Monday, Jan. 18, 1943

After Such Pleasures

The great American era of the automobile came to a virtual end in 17 States along the Atlantic seaboard last week. Without any warning, the Office of Price Administration banned all pleasure and nonessential driving. At the same time, OPA cut the value of fuel oil coupons for home use by 10% and the amount of fuel oil for nonresidential purposes by 25%. Taken together, these orders brought about the greatest civilian dislocations to date.

Almost overnight nearly all private automobiles disappeared from the streets and highways of the East. There was almost no place to go by car except to work; and many a home was cold for lack of oil. Outlying restaurants, dance halls, horse-and dog-racing tracks folded up; suburban movie-theater owners wondered what they would do next. In Boston many a school closed for a day for lack of heat; in New York City all public schools will close for a week next month.

Necessity, Bungling? The reasons for this sudden action were as complicated as the rules for enforcing it. Partly it was the now well-known story of lack of tankers (which once brought in 95% of the East's oil and gas); partly it was new military demands in North Africa; and partly it was fumbling and lack of foresight in OPA, which should have established more drastic controls earlier in the winter. Best explanation why the action was taken now was that the East's oil and gas reserves (the amount is a military secret) were running dangerously low. OPA hoped to avert a serious crisis in the event of a future cold spell or more pressing military needs.

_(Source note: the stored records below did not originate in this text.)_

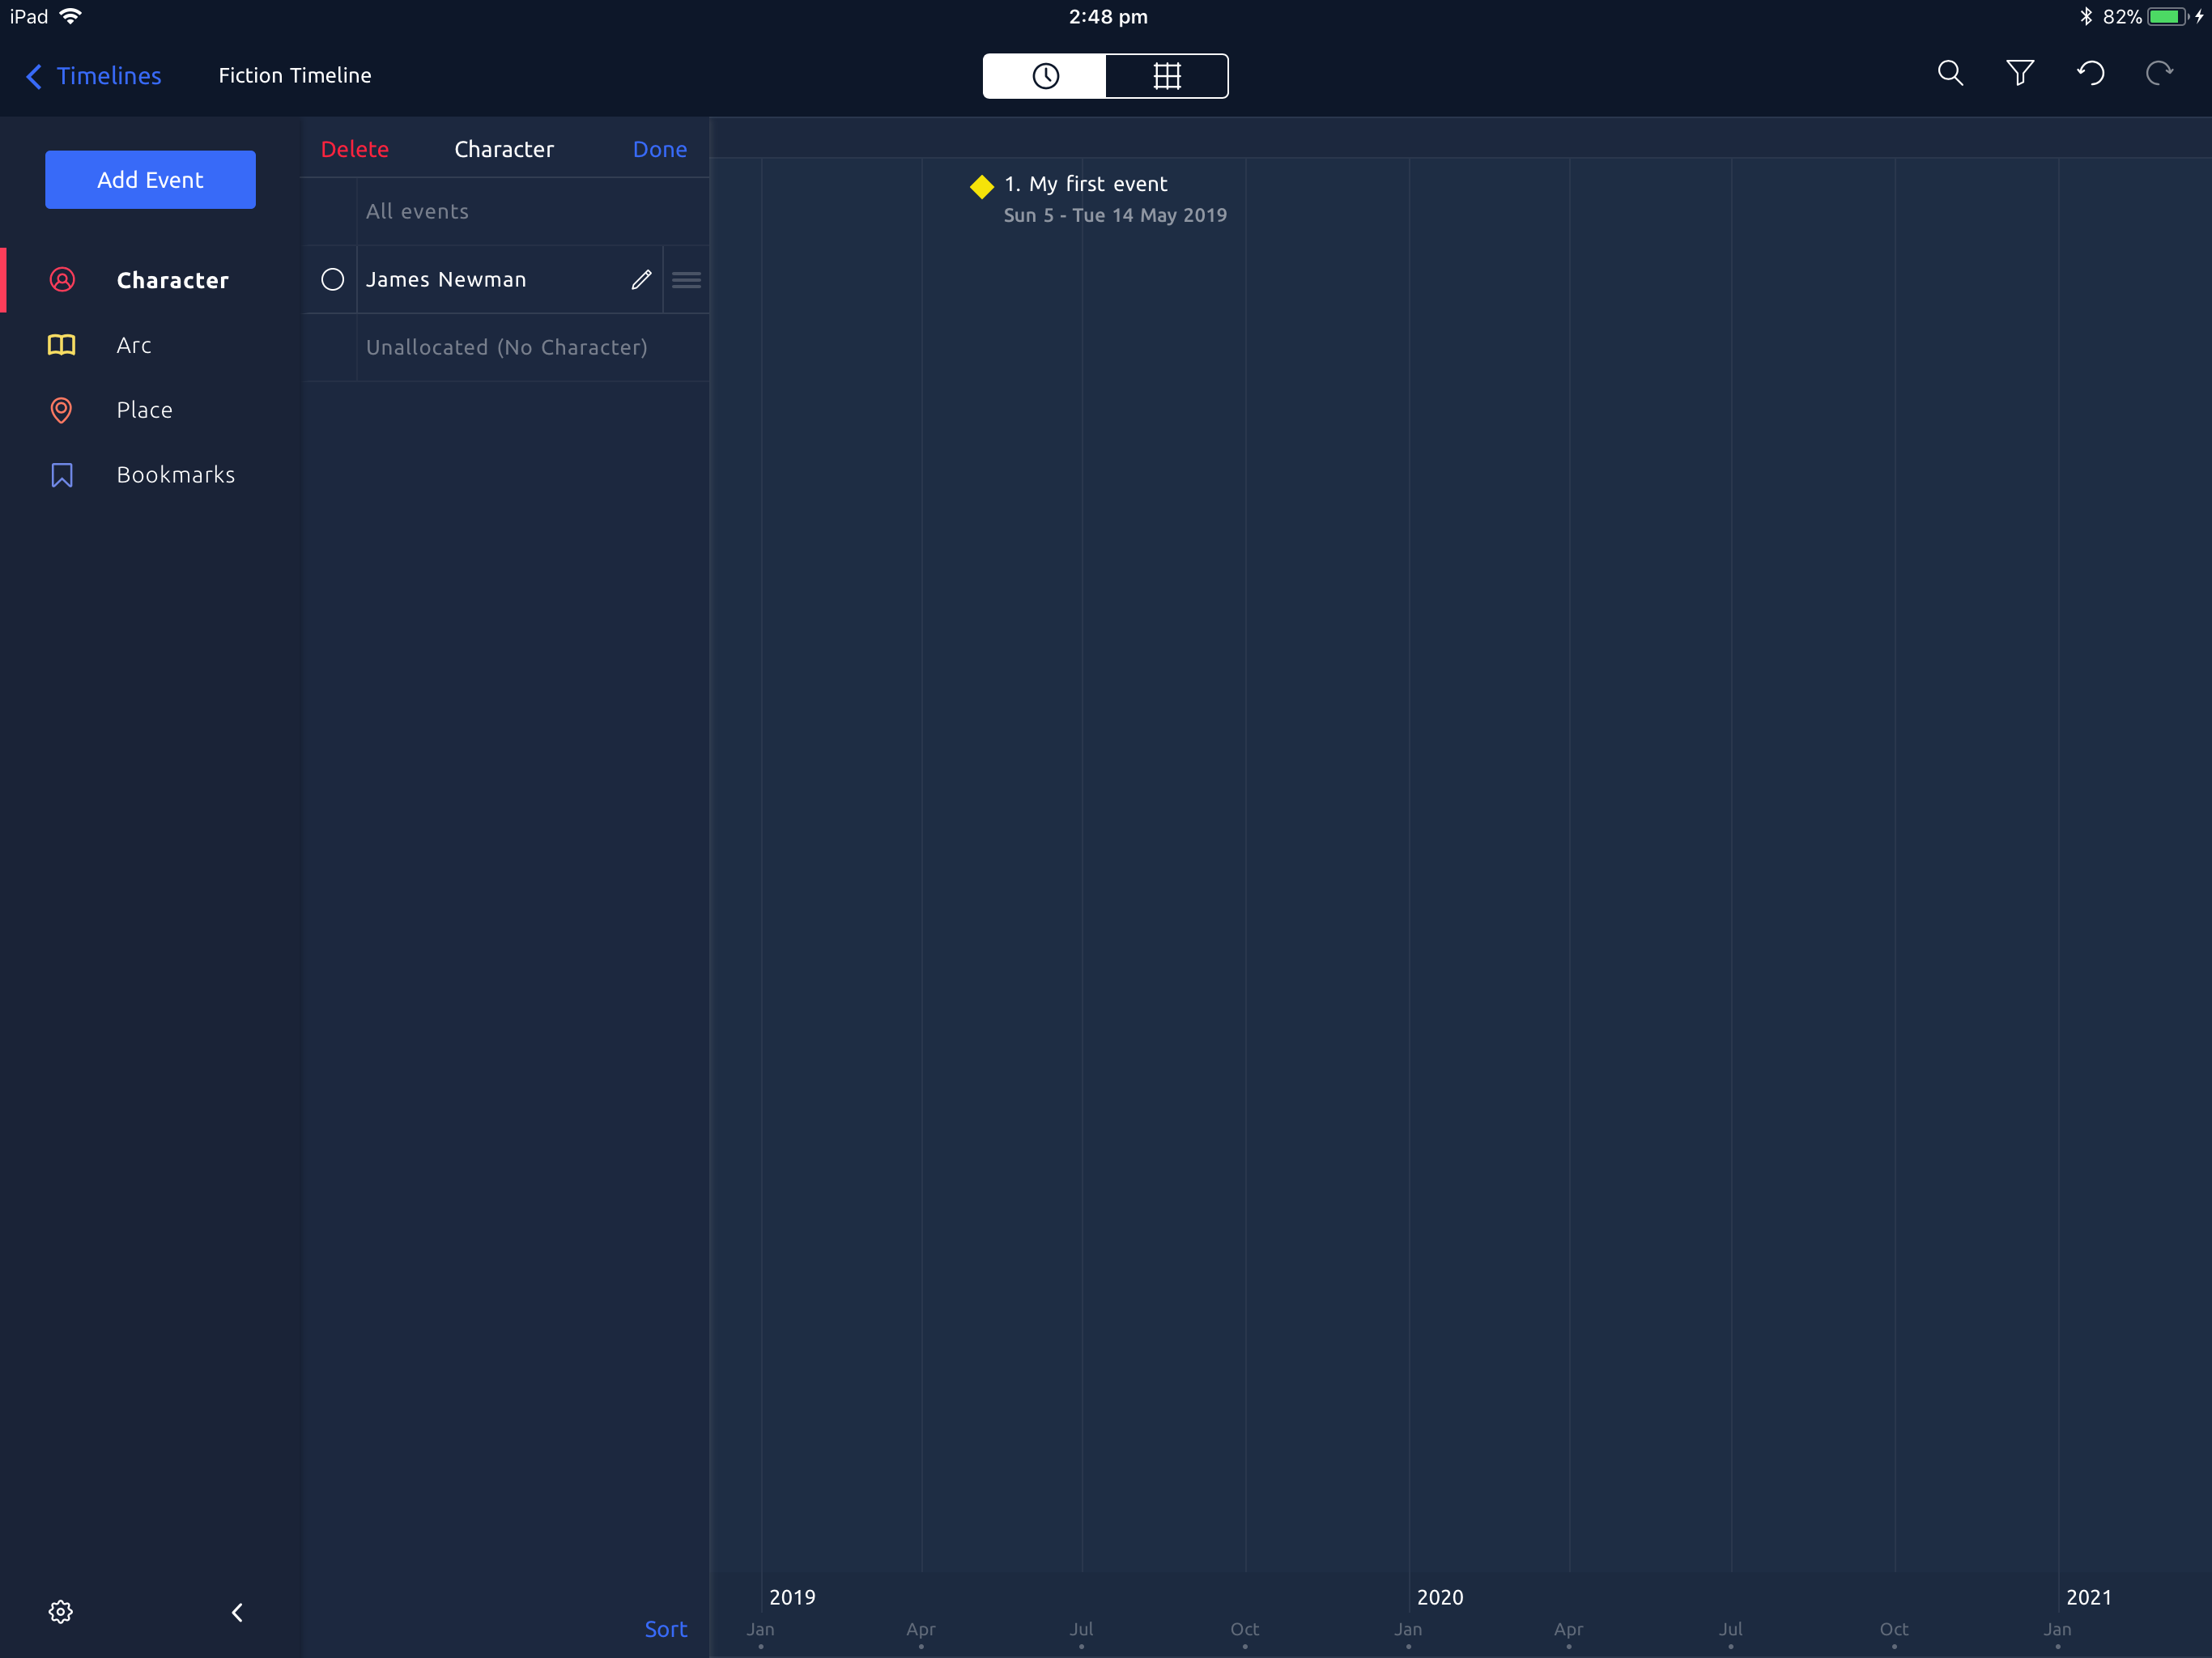The image size is (2212, 1658).
Task: Tap the red Delete button
Action: point(354,149)
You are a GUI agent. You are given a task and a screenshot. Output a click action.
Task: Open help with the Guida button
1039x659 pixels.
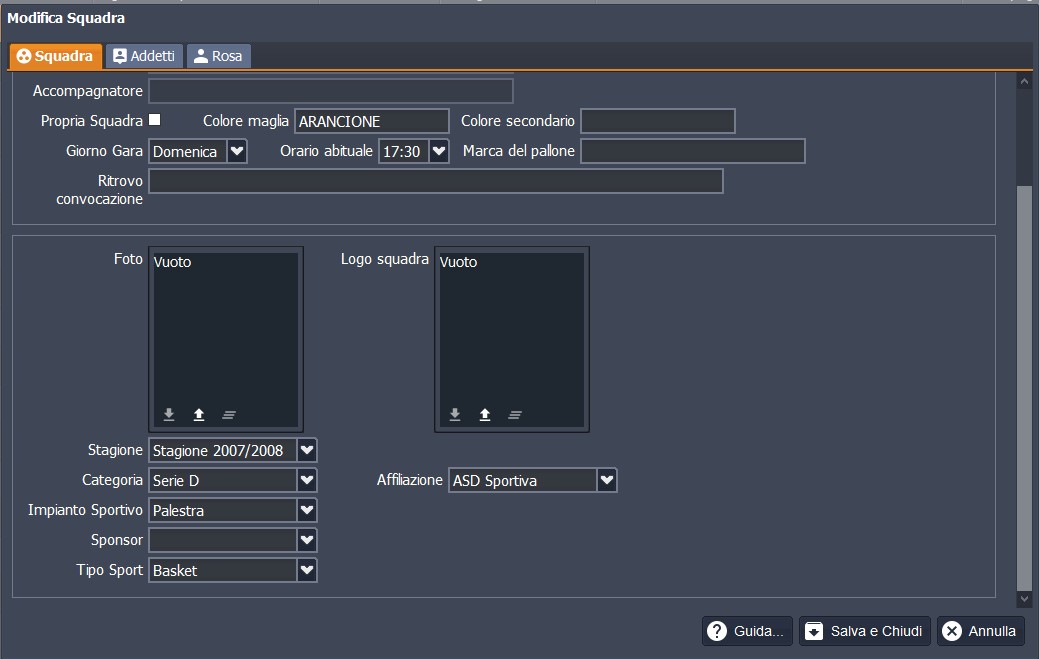pyautogui.click(x=747, y=631)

In Stride. The orders cut to the very heart of daily life; but,by & large the people took them in stride (although no one laughed when 21 oil and gas cars were derailed near Springfield, Ill.). No one looked for complete enforcement of the pleasure-driving ban. After the first day there were surprisingly few violators, but OPA investigators who swarmed over the streets and highways got elaborate excuses. Some direct results of the order:

> Question (asked at Manhattan's OPA office): "May I drive my car to shop around secondhand dealers so I may sell it?" Answer: "No." Question: "May an Italian in a Jewish neighborhood drive to an Italian store a mile away once a week to buy Italian food?" "Yes."

> Rhode Island's Governor J. Howard McGrath walked a mile over icy sidewalks to an ice-skating exhibition. He took along his chauffeur to hold his arm.

> North Carolina's OPAdministrator Theodore S. Johnson gave permission for the use of private cars for this week's address by Wendell Willkie at Duke University. Said he: "... an important public meeting . . . related to the war effort."

> On the first night of the ban, Eleanor Roosevelt drove three blocks in a White House car to hear Negro Contralto Marian Anderson at the D.A.R.'s Constitution Hall. Three days later, unable to wait any longer in the Union Station for Daughter Anna Boettiger and Son-in-Law John (whose train was late) she walked the mile and a half back to the White House with a soldier she had met in the USO lounge.

> On the first night after the ban, Richmond (Va.) primped for a presentation of Die Fledermaus by the Philadelphia Opera Company. That afternoon an irate operagoer called the Times-Dispatch, inquired: "Do you mean to tell me that the best element in Richmond is going to be subjected to this rule?" Cracked City Safety Director W. C. Herbert: "We think the 'best element' is in uniform."